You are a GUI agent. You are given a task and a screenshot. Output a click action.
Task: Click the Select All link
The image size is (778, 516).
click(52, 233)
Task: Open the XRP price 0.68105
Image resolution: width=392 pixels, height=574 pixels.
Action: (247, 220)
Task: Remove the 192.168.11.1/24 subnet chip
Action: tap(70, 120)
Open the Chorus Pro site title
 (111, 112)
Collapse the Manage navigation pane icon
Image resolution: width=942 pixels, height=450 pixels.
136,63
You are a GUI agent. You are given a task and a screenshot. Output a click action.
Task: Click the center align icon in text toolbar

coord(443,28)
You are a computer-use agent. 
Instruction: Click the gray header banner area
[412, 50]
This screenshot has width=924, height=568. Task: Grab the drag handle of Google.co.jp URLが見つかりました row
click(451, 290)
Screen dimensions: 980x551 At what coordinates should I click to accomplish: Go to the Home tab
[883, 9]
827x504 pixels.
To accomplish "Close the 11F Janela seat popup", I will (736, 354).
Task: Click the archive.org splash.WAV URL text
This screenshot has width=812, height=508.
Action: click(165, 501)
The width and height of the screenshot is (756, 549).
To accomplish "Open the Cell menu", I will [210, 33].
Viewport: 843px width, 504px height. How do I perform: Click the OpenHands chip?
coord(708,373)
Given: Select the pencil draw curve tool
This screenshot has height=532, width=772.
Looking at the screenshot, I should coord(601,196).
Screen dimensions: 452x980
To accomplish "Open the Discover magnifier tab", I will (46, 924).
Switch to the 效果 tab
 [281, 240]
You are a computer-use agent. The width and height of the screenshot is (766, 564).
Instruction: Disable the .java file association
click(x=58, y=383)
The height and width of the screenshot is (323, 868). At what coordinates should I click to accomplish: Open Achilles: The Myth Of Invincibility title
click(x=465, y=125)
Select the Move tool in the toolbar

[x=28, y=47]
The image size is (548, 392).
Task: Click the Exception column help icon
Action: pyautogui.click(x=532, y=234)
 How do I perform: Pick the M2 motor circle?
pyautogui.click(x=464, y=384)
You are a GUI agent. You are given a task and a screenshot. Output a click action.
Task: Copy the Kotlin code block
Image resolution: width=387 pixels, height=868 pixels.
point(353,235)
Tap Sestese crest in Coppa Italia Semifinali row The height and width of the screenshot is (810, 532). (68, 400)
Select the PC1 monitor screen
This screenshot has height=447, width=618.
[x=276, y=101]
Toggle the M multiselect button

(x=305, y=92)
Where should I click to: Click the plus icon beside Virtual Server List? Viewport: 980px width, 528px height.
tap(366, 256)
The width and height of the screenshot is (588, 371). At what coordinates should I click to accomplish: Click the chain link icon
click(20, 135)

○ ○ ○

■ **What the exercise asks**: Extract all of the data shown above without alteration.

■ **Response to this task**:
You are a GUI agent. You are given a task and a screenshot. Output a click action.
Task: Click the Select All link
The image size is (778, 516).
click(52, 233)
Task: Open the XRP price 0.68105
Image resolution: width=392 pixels, height=574 pixels.
Action: (247, 220)
Task: Remove the 192.168.11.1/24 subnet chip
Action: tap(70, 120)
Open the Chorus Pro site title
 (111, 112)
Collapse the Manage navigation pane icon
Image resolution: width=942 pixels, height=450 pixels.
136,63
You are a GUI agent. You are given a task and a screenshot. Output a click action.
Task: Click the center align icon in text toolbar

coord(443,28)
You are a computer-use agent. 
Instruction: Click the gray header banner area
[412, 50]
This screenshot has width=924, height=568. Task: Grab the drag handle of Google.co.jp URLが見つかりました row
click(451, 290)
Screen dimensions: 980x551 At what coordinates should I click to accomplish: Go to the Home tab
[883, 9]
827x504 pixels.
To accomplish "Close the 11F Janela seat popup", I will (736, 354).
Task: Click the archive.org splash.WAV URL text
This screenshot has width=812, height=508.
Action: click(165, 501)
The width and height of the screenshot is (756, 549).
To accomplish "Open the Cell menu", I will [210, 33].
Viewport: 843px width, 504px height. How do I perform: Click the OpenHands chip?
coord(708,373)
Given: Select the pencil draw curve tool
This screenshot has height=532, width=772.
Looking at the screenshot, I should coord(601,196).
Screen dimensions: 452x980
To accomplish "Open the Discover magnifier tab", I will (46, 924).
Switch to the 效果 tab
 [281, 240]
You are a computer-use agent. The width and height of the screenshot is (766, 564).
Instruction: Disable the .java file association
click(x=58, y=383)
The height and width of the screenshot is (323, 868). At what coordinates should I click to accomplish: Open Achilles: The Myth Of Invincibility title
click(x=465, y=125)
Select the Move tool in the toolbar

[x=28, y=47]
The image size is (548, 392).
Task: Click the Exception column help icon
Action: pyautogui.click(x=532, y=234)
 How do I perform: Pick the M2 motor circle?
pyautogui.click(x=464, y=384)
You are a GUI agent. You are given a task and a screenshot. Output a click action.
Task: Copy the Kotlin code block
Image resolution: width=387 pixels, height=868 pixels.
point(353,235)
Tap Sestese crest in Coppa Italia Semifinali row The height and width of the screenshot is (810, 532). (68, 400)
Select the PC1 monitor screen
This screenshot has height=447, width=618.
[x=276, y=101]
Toggle the M multiselect button

(x=305, y=92)
Where should I click to: Click the plus icon beside Virtual Server List? Viewport: 980px width, 528px height.
tap(366, 256)
The width and height of the screenshot is (588, 371). At what coordinates should I click to accomplish: Click the chain link icon
click(20, 135)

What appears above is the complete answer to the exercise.